La communication entre parents et professeurs
Malgré toutes leurs doléances, les enseignantes à qui nous avons parlé sont prêtes à établir un lien de communication avec les parents afin de travailler ensemble. Malheureusement, la communication actuelle entre parents et professeurs est à son pire. « Dans notre école, les parents ont la possibilité de contacter les professeurs par courriel pour discuter de leur enfant, recevoir de l’aide ou poser des questions. Ce qui devrait être un outil additionnel de communication positive s’est transformé en une façon de plus de nous accuser de ne pas être à la hauteur dans notre rôle de professeur. Plusieurs parents abusent, nous écrivent pour la moindre peccadille ou même pour nous dire comment faire notre travail alors qu’eux-mêmes ne font rien pour s’assurer que leur enfant progresse adéquatement. »
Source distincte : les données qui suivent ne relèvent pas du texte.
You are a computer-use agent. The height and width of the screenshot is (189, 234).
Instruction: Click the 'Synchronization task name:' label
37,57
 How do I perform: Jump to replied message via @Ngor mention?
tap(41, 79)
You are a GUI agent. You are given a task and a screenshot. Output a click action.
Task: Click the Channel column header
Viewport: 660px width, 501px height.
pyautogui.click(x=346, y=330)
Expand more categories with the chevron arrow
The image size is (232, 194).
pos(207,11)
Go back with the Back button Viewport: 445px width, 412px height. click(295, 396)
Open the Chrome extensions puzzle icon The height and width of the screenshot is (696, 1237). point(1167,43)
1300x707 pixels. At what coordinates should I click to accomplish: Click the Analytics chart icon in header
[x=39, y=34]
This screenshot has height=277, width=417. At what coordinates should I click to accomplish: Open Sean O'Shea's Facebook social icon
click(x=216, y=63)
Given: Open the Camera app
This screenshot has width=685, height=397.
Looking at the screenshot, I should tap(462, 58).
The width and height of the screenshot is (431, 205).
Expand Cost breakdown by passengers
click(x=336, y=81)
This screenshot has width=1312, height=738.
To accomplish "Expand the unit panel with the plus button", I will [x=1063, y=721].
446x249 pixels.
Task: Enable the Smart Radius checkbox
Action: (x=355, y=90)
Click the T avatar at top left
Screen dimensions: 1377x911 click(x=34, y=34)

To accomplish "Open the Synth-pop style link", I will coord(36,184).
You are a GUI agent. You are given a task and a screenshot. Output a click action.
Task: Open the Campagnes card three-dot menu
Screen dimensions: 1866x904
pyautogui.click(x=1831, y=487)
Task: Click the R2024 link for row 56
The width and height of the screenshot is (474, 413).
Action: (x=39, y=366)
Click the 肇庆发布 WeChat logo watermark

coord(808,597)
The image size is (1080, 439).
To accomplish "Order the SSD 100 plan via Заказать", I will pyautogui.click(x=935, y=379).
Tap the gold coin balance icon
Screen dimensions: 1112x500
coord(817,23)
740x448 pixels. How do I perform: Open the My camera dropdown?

Les enseignantes trouvent important de travailler de concert avec les parents pour assurer le bon développement global de ceux pour qui elles se dévouent jour après jour. Tout comme elles sont conscientes qu’il n’y a pas de parents parfaits, elles admettent aussi que tous les professeurs ne s’équivalent pas et qu’il y a du chemin à faire des deux côtés. Mais elles sont toutes d’accord sur un point : l’important, dans tout ça, ce sont les enfants qui doivent demeurer au centre des préoccupations de chacun.